How do I unencrypt an encrypted EBS volume in Linux?
Last updated: 2022-07-20
I want to unencrypt an Amazon Elastic Block Store (Amazon EBS) volume in Linux that was encrypted using a default AWS Key Management Service (AWS KMS) key or a custom KMS key. How do I do this?
You can copy an encrypted volume to a new, unencrypted volume using a temporary Amazon Elastic Compute Cloud (Amazon EC2) Linux instance. You can then attach the unencrypted volume to your original instance.
Note: The following resolution uses a root volume as an example. You can also perform these steps on a secondary volume.
1. Create a snapshot of the encrypted root volume, or create an AMI of the instance with the encrypted volume. Use snapshots and AMIs to provide backups for your resources before performing any major tasks.
2. Open the Amazon EC2 console.
4. In the Description tab, under Root device, choose the root volume. Then, choose the EBS ID. Note your root device's name.

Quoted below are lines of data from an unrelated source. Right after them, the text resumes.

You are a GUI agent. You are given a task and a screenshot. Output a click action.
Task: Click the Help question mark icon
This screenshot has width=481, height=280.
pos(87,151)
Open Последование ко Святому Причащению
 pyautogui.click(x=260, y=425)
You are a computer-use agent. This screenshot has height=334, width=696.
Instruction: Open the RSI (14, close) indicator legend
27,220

Note: The root device differs by AMI. For example, Amazon Linux 1 and 2 use /dev/xvda. Other distributions, such as Ubuntu 14, 16, 18, CentOS7, and RHEL 7.5, use /dev/sda1.

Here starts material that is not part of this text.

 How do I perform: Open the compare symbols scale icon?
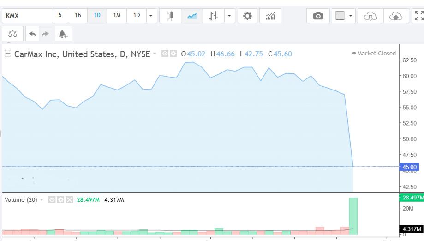pyautogui.click(x=12, y=34)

5. Choose Actions, Detach Volume, and then choose Yes, Detach. Note the Availability Zone.
6. Launch a rescue instance with a similar OS and in the same Availability Zone as the original instance.
7. After the rescue instance launches, choose Volumes from the navigation pane. Then, select the detached, encrypted root volume.

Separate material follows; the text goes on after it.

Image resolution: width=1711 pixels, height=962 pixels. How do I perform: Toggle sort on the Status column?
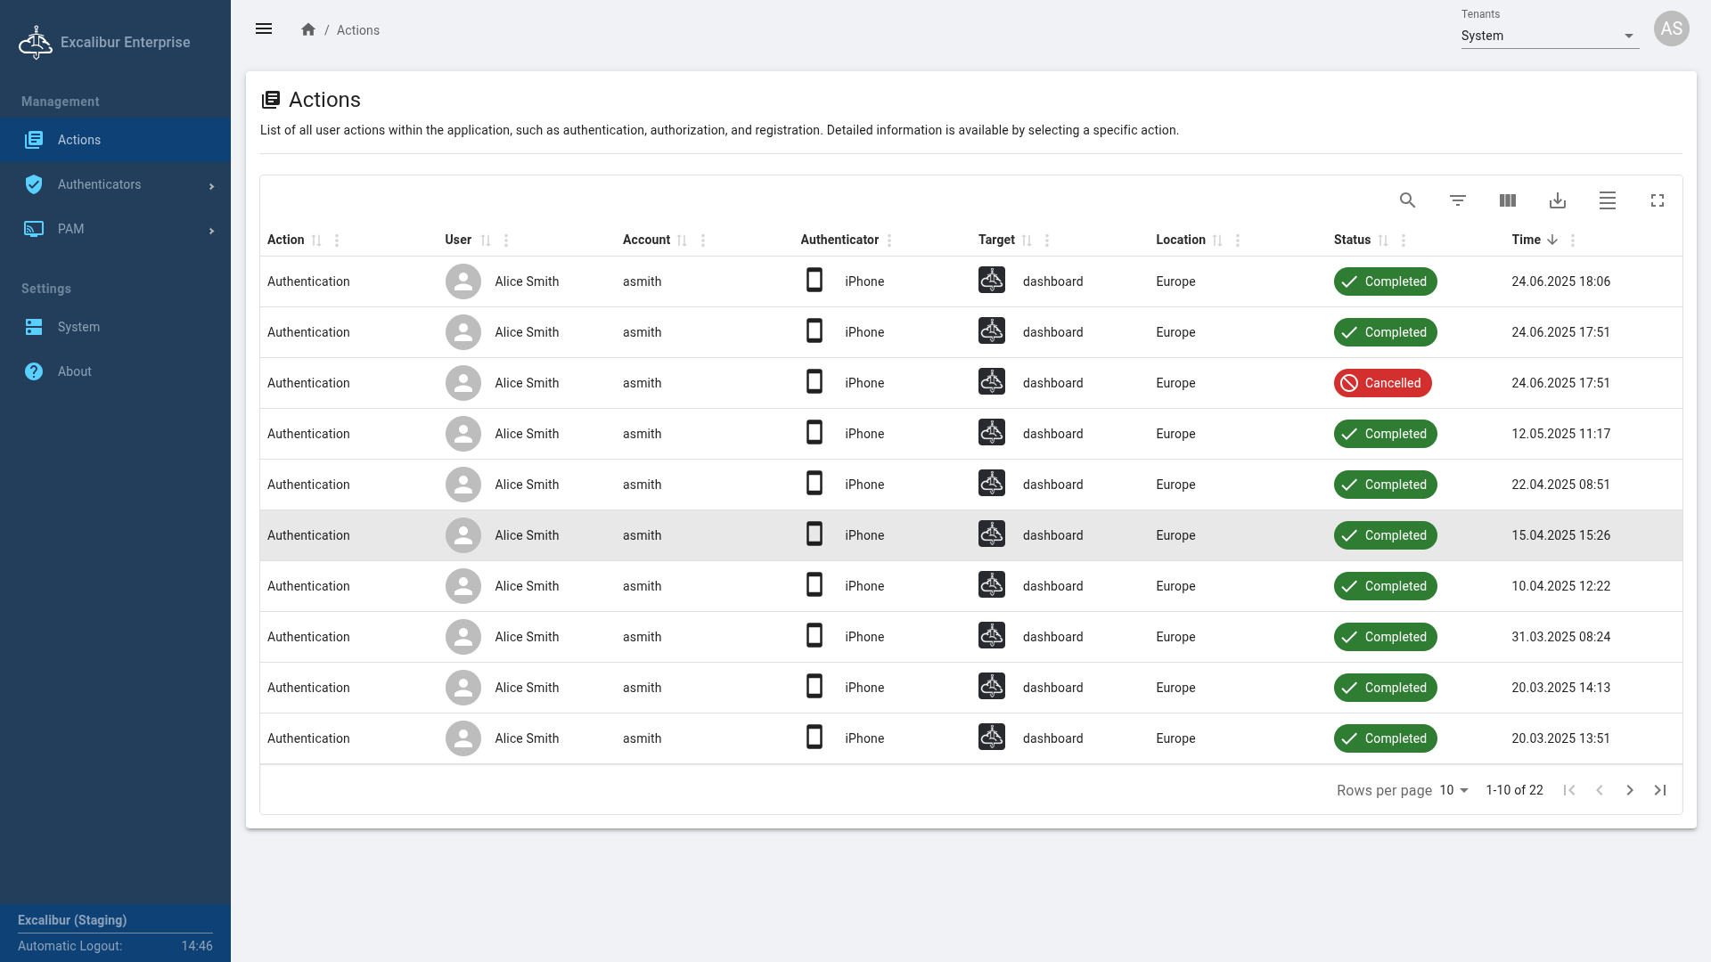1382,241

8. Choose Actions, Attach Volume.
9. Choose the rescue instance ID ( id-xxxx), and attach the encrypted volume at /dev/xvdf or /dev/sdf.
10. Create a new, unencrypted volume in the same Availability Zone as the original, encrypted volume.
Important: To avoid data loss, confirm that your new volume size is larger than the size of the encrypted volume.
11. Attach the new, unencrypted volume to the rescue instance as /dev/xvdg or /dev/sdg.
12. Connect to the rescue instance and confirm the presence of the root device and both attached volumes using the lsblk command.
$lsblk NAME MAJ:MIN RM SIZE RO TYPE MOUNTPOINT xvda 202:0 0 8G 0 disk └─xvda1 202:1 0 8G 0 part / xvdf 202:80 0 8G 0 disk └─xvdf1 202:81 0 8G 0 part xvdg 202:96 0 8G 0 disk
13. As sudoer/root, use the dd command to move the data from the original, encrypted volume (input file is /dev/xvdf) to the new, unencrypted volume (output file is /dev/xvdg).
#dd if=/dev/xvdf of=/dev/xvdg bs=4096 status=progress
Note: The data transfer time varies depending on the size and type of the volume and instance.
14. Detach the new, unencrypted volume ( /dev/xvdg) from the rescue instance. Then, attach it to the original instance as /dev/xvda or /dev/sda1.
15. Connect to the original instance to confirm that the instance reads the new, unencrypted (copied) root volume.
16. To be sure that the root volume is now unencrypted, select the original instance in the Amazon EC2 console, and then view the volume’s properties.
Note: You might need to reboot or stop and start the instance to register the partition changes to the kernel.
17. Repeat the process for any other encrypted volumes on the original instance to create "cloned" volumes that are unencrypted.
18. Shut down the rescue instance after you confirm that the new, unencrypted volumes are working properly.